Coldiretti: cimici cinesi invadono città e campagne

"La prima segnalazione - sottolinea la Coldiretti - si è avuta in Emilia Romagna nel 2012, ma quest'anno la situazione è divenuta drammatica".

La Coldiretti ha lanciato l'allarme per l'arrivo delle cimici marmorate asiatiche. Un insetto che è presente nel territorio italiano ormai da anni, ma che si è riprodotto con grande celerità, provocando una vera e propria invasione soprattutto nel Nord-Est dell'Italia. Le cimici in fuga dai campi e alla ricerca di calore si sono riversate in massa nei pressi dei centri abitati (dove per motivi legati all'attività umana i predatori naturali sono ancora meno) affollandosi sui muri delle abitazioni e sulle finestre.

Le cimici sono piccoli insetti insaziabili che distruggono pere, mele, kiwi, uva ma anche coltivazioni di soia e mais. Insomma, le cimici sono sempre esistite, quelle cinesi danno più o meno lo stesso fastidio di quelle italiane, il problema è che l'inizio dell'autunno particolarmente caldo ha favorito una ulteriore proliferazione degli insetti che ai primi freddi hanno cercato di correre ai ripari.

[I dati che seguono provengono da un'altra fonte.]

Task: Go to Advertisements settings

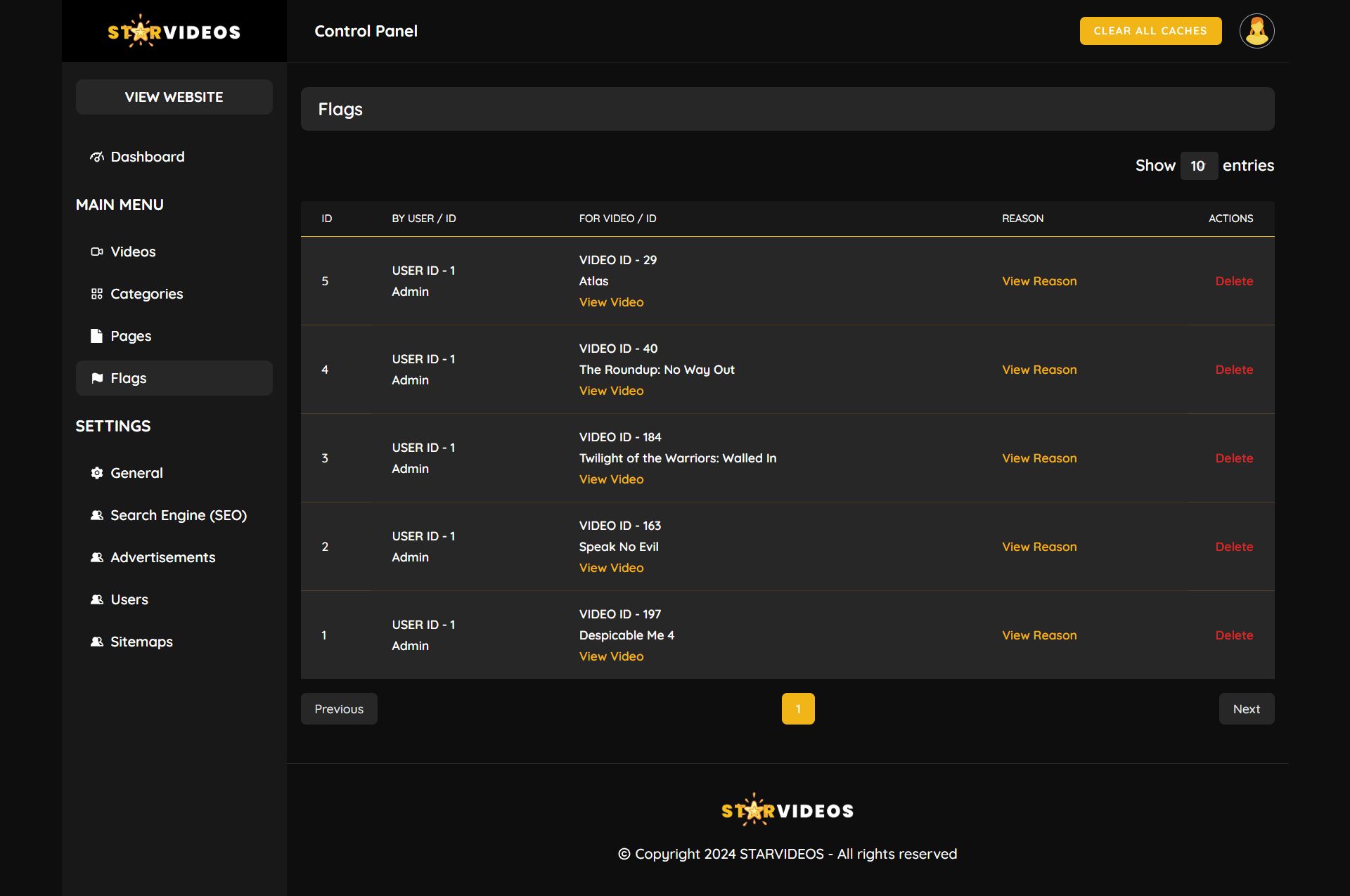Action: pyautogui.click(x=162, y=557)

"Se la Xylella fastidiosa che sta facendo strage di ulivi nel Salento è proveniente dal Costa Rica - precisano dalla Coldiretti - le castagne hanno invece già pagato un conto salatissimo con la produzione che è scesa drammaticamente per colpa del cinipide galligeno del castagno, il Dryocosmus kuriphilus, proveniente dalla Cina che provoca nella pianta la formazione di galle, cioè ingrossamenti delle gemme di varie forme e dimensioni contro il quale è stata avviata una capillare guerra biologica attraverso lo sviluppo e accurata diffusione dell'insetto Torymus sinensis, che è un antagonista naturale, anche se ci vorrà molto tempo per ottenere un adeguato contenimento".

La cimice asiatica è infatti solo l'ultimo dei parassiti inediti per l'Italia dove nel tempo sono arrivati, per fare qualche esempio, dalla Popillia Japonica alla Drosophila suzukii, dal Dryocosmus kuriphilus alla Xylella, con un conto dei danni all'agricoltura nazionale stimato in oltre il miliardo di euro.

Agli agrumi e altri frutti non è toccata sorte migliore.

Alcune foto diffuse su Facebook evocano piaghe bibliche a base di invasione di cavallette ed in effetti in un certo senso di "invasione" si può anche parlare visto che questa particolare specie di cimice non è autoctona ma proviene dall'estremo oriente.